## [ПРИВЕДЁННЫЙ ТЕКСТ]
● ● ● ● ●
Что такое “серебряный век”? В отличие от “золотого” (пушкинского),[1] “серебряный век” определяется как век так называемого “нового искусства” (но с тех пор было столько всякой новизны!). Предтечей “серебряного века” был Владимир Соловьёв, который скончался в 1900-м году. Всплеск так называемого нового искусства начинается в 1900-е годы, но это – по‑прежнему символизм.

Блок в 1910 году в статье “На смерть Комиссаржевской” писал о том, чтó такое новое искусство – “Искусства не нового не бывает, искусства вне символизма в настоящее время не существует. Символизм есть синоним художника”.

Теперь, когда прошло 100 лет и оглядываясь назад, можно сказать, что начало XX-го века было веком художественных поисков; это было исповедание самодовлеющего “чистого искусства”.

“Чистого” в отличие от искусства “присяжного”, прогрессивного или реакционного, но в той или иной мере, выполняющего определённый социальный заказ. А вот художник свободный, Художник с большой буквы, как раз по верованию серебряного века, есть в то же время и пророк. Как писал Максимилиан Волошин – “толпе, движущейся в истории, неведом замысел пьесы‑трагедии, а Художнику (с большой буквы) дано в него (в этот замысел трагедии) проникать”. Но проникать он должен не на будущее (не будущее проницать – там легко и ошибиться? как видно у Есенина в его “Инонии”), а проникать смысл настоящего.

Но, таким образом, в условиях тоталитарного режима уже установившегося и победившего вольно или не вольно, художник становится социальным соперником государственной идеологии, кто бы ни был ее носителем. В качестве такого социального соперника он объявляется уголовным преступником (это тоже оборот Волошина) и подлежит уничтожению, притом с той интенсивностью и яростью, с которой настоящие уголовные преступники в условиях тоталитарного режима уж никак не уничтожаются.

Именно поэтому великий поэт, лицо серебряного века, Александр Блок с установлением тоталитарного режима прекращает писать и через некоторое время умирает с голоду.

Два примера – где-то положительных, а где-то отрицательных. Имя Ивана Шмелёва известно (его иногда в изданиях Сретенского монастыря именуют “одним из лучших писателей серебряного века”). До революции Иван Шмелёв к серебряному веку не имел ни малейшего отношения, так как это был такой маленький-маленький писатель в духе литературных передвижников; он примыкал к горьковской группе журнала “Знание” и писал в лучшем случае сценарии типа “Человек из ресторана” (в спектакле играл ведущий актёр Михаил Чехов). В эмиграции к серебряному веку Иван Шмелёв принадлежал ещё меньше, тем более, что его последний всплеск литературного дарования всё-таки принадлежит 1930-1947 годам, когда он медленно-медленно, но верно, пишет сначала “Богомолье”, потом и “Лето Господне”. Шмелёв 20-х годов, то есть Шмелёв “Путей небесных” – это графоман. Но его вопль (плачь) “Солнце мёртвых” был именно воплем за всю страну и в этом отношении и в этом произведении он оказывается Художником с большой буквы, то есть тем художником, через плач которого впоследствии страна и народ ее осознает себя. И это же в явном виде выражено у Анны Ахматовой в “Реквиеме”:

А если заткнут мой измученный рот,

Которым кричит стомиллионный народ,

Так пусть и они поминают меня

В канун моего поминального дня.
● ● ● ● ●
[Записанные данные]
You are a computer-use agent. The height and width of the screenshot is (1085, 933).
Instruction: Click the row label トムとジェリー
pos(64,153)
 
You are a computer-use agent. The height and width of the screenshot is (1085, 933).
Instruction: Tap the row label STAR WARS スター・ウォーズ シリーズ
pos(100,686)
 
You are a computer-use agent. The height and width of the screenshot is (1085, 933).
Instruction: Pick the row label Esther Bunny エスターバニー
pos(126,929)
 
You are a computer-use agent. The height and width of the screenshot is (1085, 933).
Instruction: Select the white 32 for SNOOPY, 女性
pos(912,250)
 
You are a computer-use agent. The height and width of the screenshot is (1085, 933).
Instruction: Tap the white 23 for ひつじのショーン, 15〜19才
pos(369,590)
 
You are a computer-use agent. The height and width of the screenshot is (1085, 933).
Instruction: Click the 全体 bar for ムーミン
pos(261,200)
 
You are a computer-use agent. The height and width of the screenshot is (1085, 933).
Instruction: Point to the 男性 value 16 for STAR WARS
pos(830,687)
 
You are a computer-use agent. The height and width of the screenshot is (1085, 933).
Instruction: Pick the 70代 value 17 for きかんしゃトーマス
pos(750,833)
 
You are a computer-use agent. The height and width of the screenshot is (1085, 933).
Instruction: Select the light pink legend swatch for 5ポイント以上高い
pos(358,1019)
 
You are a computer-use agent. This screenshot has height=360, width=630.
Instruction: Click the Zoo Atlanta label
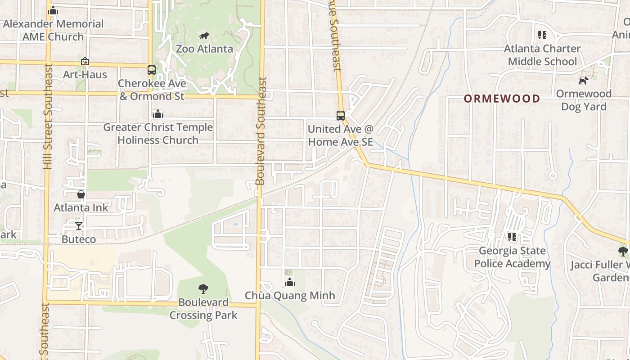click(x=204, y=49)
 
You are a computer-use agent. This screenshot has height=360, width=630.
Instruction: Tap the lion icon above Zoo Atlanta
click(x=204, y=36)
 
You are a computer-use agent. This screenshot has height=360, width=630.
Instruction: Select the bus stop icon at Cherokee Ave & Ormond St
click(x=152, y=70)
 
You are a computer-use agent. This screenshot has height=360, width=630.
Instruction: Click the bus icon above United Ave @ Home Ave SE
click(x=341, y=116)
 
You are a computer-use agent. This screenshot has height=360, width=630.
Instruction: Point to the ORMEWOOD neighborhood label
click(x=502, y=99)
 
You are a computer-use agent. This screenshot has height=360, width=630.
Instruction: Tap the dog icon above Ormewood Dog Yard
click(x=583, y=81)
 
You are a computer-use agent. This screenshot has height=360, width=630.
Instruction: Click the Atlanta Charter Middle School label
click(x=542, y=55)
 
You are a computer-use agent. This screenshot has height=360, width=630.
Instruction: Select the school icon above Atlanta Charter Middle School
click(x=542, y=35)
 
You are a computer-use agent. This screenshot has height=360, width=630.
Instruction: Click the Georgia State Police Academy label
click(x=512, y=257)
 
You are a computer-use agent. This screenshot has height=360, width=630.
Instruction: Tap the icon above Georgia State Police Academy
click(x=512, y=237)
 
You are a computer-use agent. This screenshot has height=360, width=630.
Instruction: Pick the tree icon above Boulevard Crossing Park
click(x=203, y=288)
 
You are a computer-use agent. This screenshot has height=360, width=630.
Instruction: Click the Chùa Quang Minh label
click(x=290, y=296)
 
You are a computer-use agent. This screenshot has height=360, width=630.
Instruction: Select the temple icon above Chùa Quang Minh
click(x=290, y=282)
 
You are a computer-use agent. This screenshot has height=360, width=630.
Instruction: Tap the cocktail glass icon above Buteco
click(x=79, y=226)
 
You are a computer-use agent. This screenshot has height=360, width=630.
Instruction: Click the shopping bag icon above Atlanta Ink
click(x=81, y=194)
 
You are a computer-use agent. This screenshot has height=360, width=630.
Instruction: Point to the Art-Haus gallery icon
click(x=85, y=61)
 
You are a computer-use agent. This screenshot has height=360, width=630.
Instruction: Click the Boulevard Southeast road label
click(x=261, y=130)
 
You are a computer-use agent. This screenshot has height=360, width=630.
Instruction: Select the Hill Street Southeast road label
click(x=48, y=117)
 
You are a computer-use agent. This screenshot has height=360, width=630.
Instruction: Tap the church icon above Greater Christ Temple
click(x=158, y=114)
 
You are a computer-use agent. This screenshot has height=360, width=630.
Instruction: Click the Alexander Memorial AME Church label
click(x=53, y=30)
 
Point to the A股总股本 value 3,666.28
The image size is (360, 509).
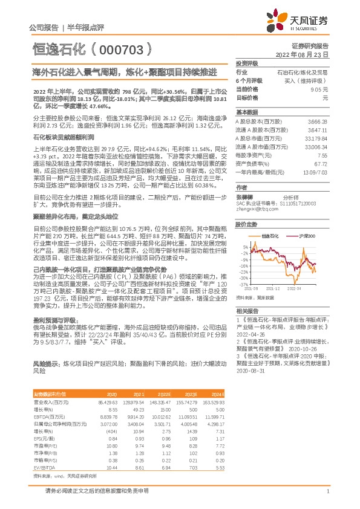[318, 121]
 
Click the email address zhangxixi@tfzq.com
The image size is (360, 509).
[253, 192]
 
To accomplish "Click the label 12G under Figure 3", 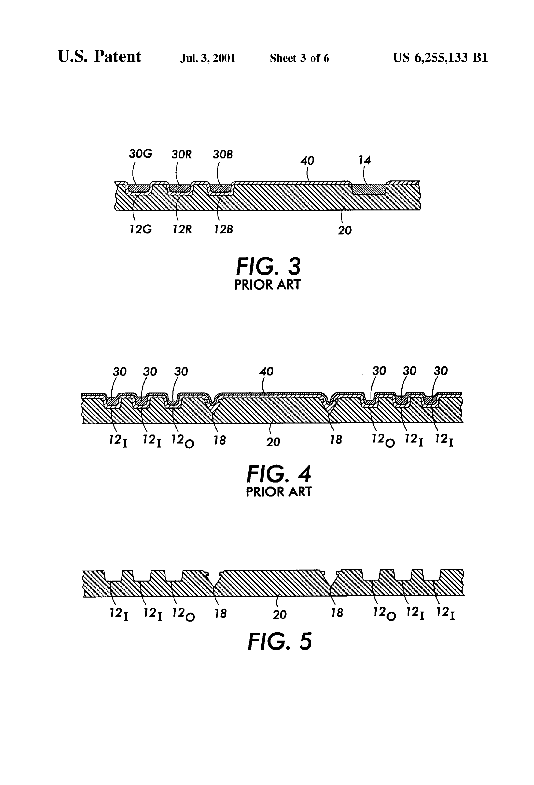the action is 140,229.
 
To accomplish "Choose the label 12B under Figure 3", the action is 223,229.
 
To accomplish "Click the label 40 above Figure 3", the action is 307,161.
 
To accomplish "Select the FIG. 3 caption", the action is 268,266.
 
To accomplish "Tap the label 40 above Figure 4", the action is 266,372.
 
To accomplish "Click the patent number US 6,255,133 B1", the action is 440,58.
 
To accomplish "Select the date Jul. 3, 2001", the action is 208,58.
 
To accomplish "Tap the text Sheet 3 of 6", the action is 299,58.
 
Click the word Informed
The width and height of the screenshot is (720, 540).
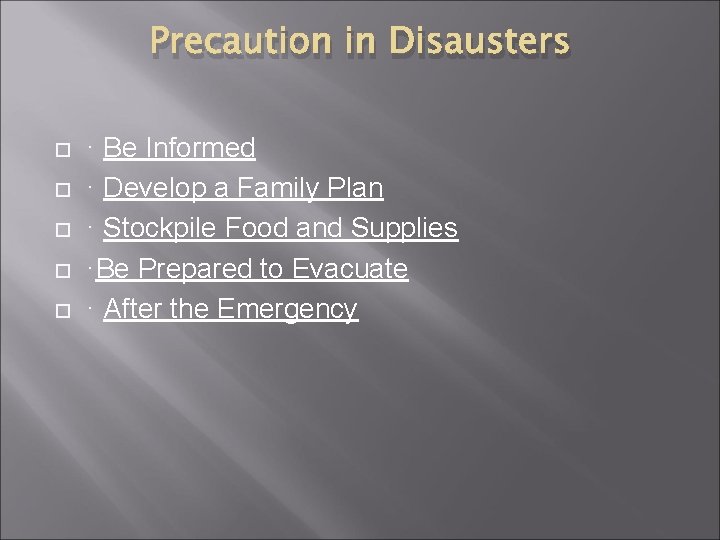pyautogui.click(x=200, y=148)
● ● ● ● ●
## [ЗАДАНИЕ A]
В каком году, согласно тексту о серебряном веке, скончался Владимир Соловьёв?
## [ЗАДАНИЕ B]
Пожалуйста, продолжите текст о серебряном веке, начав сразу после его последней строки.

## [ОТВЕТ A]
В 1900 году.

## [ОТВЕТ B]
А если когда-нибудь в этой стране.

Воздвигнуть задумают памятник мне…

В той или иной мере человек может не во всю свою литературную деятельность быть Художником с большой буквы, а только в какой-то определённый период, когда Господу благоугодно бывает избрать именно его.

Блок умирает 7 августа 1921 года, в церковный день, где целая плеяда святых, как бы не выявленных, то есть прославленных в Греческой Церкви, но утерянных в русских святцах. То есть, нечто подспудное. Блок умер как христианин, но Россия об этом не догадывается; и, в частности, на смерть Блока выступают две плакальщицы: Марина Цветаева и Анна Ахматова (гораздо меньше).

Марина Цветаева в роли плакальщицы Блока оказалась гораздо раньше, ещё в 1916 году, и тогда она уже оплакивала смерть Блока, хотя до смерти оставалось пять лет и полтора года до революции. Стихи 1916 года имеют такой налёт, а иногда и прямую печать хлыстовщины, то есть у неё в качестве хлыстовского христа как раз Блок-то и выступает. Поэтому (и это тоже жизненное пророчество, то есть в детстве Цветаева была любимицей тарусских хлыстов и для неё это как было, так и осталось) когда она пишет:

Ты проходишь на запад солнца

………………………………….

Я на душу твою не зарюсь!

Нерушима твоя стезя.

В руку, бледную от лобзаний,

Не вобью своего гвоздя.

И по имени не окликну,

И руками не потянусь.

К восковому святому лику

Только издали поклонюсь.

И, под медленным снегом стоя,

Упаду на колени в снег,

И во имя твоё святое

Поцелую вечерний снег —

Там, где поступью величавой

Ты прошел в гробовой тиши,

Свете тихий — святыя славы –

Вседержитель моей души.

Стихотворение кончается прямо из Вечерни церковной – “Свете тихий святые славы, пришедше на запад Солнца, видевше свет вечерний” и так далее.

Когда смерть Блока, так сказать, ею заранее обыгранная, стала фактом, то на 9-й день Цветаева разрождается вторым малым циклом стихов. Впоследствии эти два цикла были объединены ее, так сказать, наследницами, то есть Ариадной Эфрон (дочь) и Анной Саакянц (исследовательница), как “Стихи к Блоку”.

Из откликов на смерть, то есть, уже идёт плачь по мёртвому.

Други его, не тревожьте его!

Слуги его, не тревожьте его!

Было так ясно на лике его:

Царство моё не от мира сего.

Вещие вьюги кружили вдоль жил,

Плечи сутулые гнулись от крыл,

В певчую прорезь, в запекшийся пыл —

Лебедем душу свою упустил!

Падай же, падай же, тяжкая медь,

Крылья изведали право: лететь!

Губы, кричавшие слово: ответь! —

Знают, что этого нет – умереть!

Зори пьет, море пьёт — в полную сыть

Бражничает. – Панихид не служить!

У навсегда Повелевшего – быть! —

Хлеба достанет его накормить!

Последняя строка совершенно соответствует действительности. Блок умер от голодной подагры (она же — дистрофия) на почве трёхлетнего голодания, то есть, попросту говоря, умер с голоду.

Цветаева дважды возвращается к этому вопросу: кроме этих строк, он задан в ее очерке[2] “Пленный дух” (об Андрее Белом), где она приводит (фактически) выступление Андрея Белого в каком-то писательском собрании. От него ждали каких-то литературных воспоминаний, поскольку они с Блоком были друзья первой молодости, а он вышел и заорал на всю эту самую советскую элиту, что – “с голоду, с голоду, с голоду! — голодная подагра (как бывает и сытая) – душевная астма”.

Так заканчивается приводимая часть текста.